Shaba Game Reserve
Days 1 - 3
Neighbouring the beautiful Samburu National Park in Kenya, Shaba National Reserve features the extinct volcano of Mount Shaba rising up from the plains. The reserve also served as one of the homes of the famous lioness from the 'Born Free' novel. This arid area is fed by the waters of the Ewaso Ngiro River which sustain a variety of wildlife species including: the generuk, Somali ostrich, reticulated giraffe and Grevy's zebras. The landscape features a unique combination of riverine forests and volcanic rocky outcrops. Visitors can enjoy excellent game viewing, fascinating Samburu village tours and visit the Joy Adamson Museum.
Solio Game Reserve
Days 3 - 4
One of Africa’s finest wildlife reserves, Solio Game Reserve, also called Solio Ranch, is a privately-owned wildlife conservancy. It rests in the southern fringes of Laikipia, near the foothills of the Aberdare range. Best known as Kenya's oldest rhino sanctuary, it is renowned for its major role in the breeding and protection of black rhinos in Kenya. This family-run, private 71-square-kilometre sanctuary is also home to an array of other African wildlife including white rhinos, gazelles, oryxes, giraffes, lions, hartebeests, hyenas and buffaloes. Visitors can soak up the incredible landscapes scattered with wild marsh and yellow-fever acacia meeting wide-open skies, stay overnight in the inviting Solio Lodge and spot wildlife on a dawn game drive. Other Solio activities include hiking, horse-riding and cycling near the airstrip and in safe areas.
Days 4 - 5
Elmenteita, meaning ‘place of dust’, is a photogenic, little soda lake situated in Kenya’s Great Rift Valley. Famously attracting many visiting flamingos as well as many other birds, it has been named as a World Heritage Site for its prolific birdlife. This is where Kenya’s most famous settler Lord Delamere lived and he was responsible for much of Kenya’s early agricultural experimentation in this fertile area; it is still inhabited by some of his descendants. The shores are often filled with wildlife and the surrounding forests are perfect for long walks and bird watching.

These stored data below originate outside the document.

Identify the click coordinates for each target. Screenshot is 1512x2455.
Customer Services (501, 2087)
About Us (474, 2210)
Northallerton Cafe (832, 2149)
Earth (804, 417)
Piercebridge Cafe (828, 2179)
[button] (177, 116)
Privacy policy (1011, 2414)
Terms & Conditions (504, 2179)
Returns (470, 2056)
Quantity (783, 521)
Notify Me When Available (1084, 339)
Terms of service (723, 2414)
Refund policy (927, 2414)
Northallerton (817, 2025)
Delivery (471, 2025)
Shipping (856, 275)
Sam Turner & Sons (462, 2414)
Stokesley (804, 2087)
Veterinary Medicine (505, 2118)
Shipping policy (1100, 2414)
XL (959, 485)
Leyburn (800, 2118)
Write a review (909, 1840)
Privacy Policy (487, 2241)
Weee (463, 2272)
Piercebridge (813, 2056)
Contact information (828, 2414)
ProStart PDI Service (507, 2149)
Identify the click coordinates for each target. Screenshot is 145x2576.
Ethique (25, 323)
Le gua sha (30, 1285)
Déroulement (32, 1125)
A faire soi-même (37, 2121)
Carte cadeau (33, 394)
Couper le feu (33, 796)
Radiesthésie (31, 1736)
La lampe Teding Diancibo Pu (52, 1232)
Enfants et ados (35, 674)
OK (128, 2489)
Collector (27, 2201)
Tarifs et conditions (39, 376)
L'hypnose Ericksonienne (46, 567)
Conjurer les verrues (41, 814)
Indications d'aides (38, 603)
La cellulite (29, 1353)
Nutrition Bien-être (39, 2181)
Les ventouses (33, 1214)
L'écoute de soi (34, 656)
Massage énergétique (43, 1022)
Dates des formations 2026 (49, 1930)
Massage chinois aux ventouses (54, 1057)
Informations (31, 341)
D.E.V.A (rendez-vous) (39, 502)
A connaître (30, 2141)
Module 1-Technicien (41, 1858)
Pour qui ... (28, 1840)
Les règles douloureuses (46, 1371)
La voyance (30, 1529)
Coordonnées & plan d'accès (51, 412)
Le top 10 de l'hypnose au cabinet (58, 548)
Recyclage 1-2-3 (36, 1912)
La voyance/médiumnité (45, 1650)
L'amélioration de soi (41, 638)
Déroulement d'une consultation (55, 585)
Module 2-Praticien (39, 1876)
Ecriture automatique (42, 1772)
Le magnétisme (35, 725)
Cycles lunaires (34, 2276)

Visitors can look forward to visiting the idyllic Kekopey hot springs, game viewing along the lake’s edge, and numerous other activities. Look out for eland, kudu, zebra, gazelle, and warthog families.
Days 5 - 7
The Loita Hills area in Kenya’s Southern Rift Valley is one of the nation’s last frontiers of pristine, untouched wilderness. The hills rise to over 2000 metres, cover an area of some 200 square kilometres and form an important part of the Maasai Mara Ecosystem. There are patches of remote forest alongside wide open plains surrounded by picturesque hillsides dotted with abundant wildlife. Visitors can hike this remote area with local Maasai guides and explore the magnificent forest filled with cedar, podo, strangler figs, as well as waterfalls, and an impressive variety of birdlife. The area is inaccessible to vehicles, and the wilderness is relatively untouched. Visitors can look forward to viewing an array of wildlife including buffalo, elephant, baboon, bushbuck, hyena, leopard and over 2000 colobus monkeys.
Days 7 - 8
The Masai Mara together with Tanzania’s Serengeti form Africa’s most famous wildlife park, the Masai Mara National Reserve. The image of acacia trees dotting endless grass plains epitomises Africa for many, then add a Maasai warrior and some cattle to the picture and the conversation need go no further. The undeniable highlight of the Masai Mara National Reserve is undoubtedly the annual wildebeest migration traversing the vast plains of the Serengeti and the Masai Mara. It is known as the largest mass movement of land mammals on the planet – with more than a million animals following the rains. Large prides of lions, herds of elephants, as well as giraffes, gazelles and eland can also be spotted in the reserve. Aside from horse riding safaris and traditional vehicle safaris, hot-air ballooning over the Mara plains has become almost essential.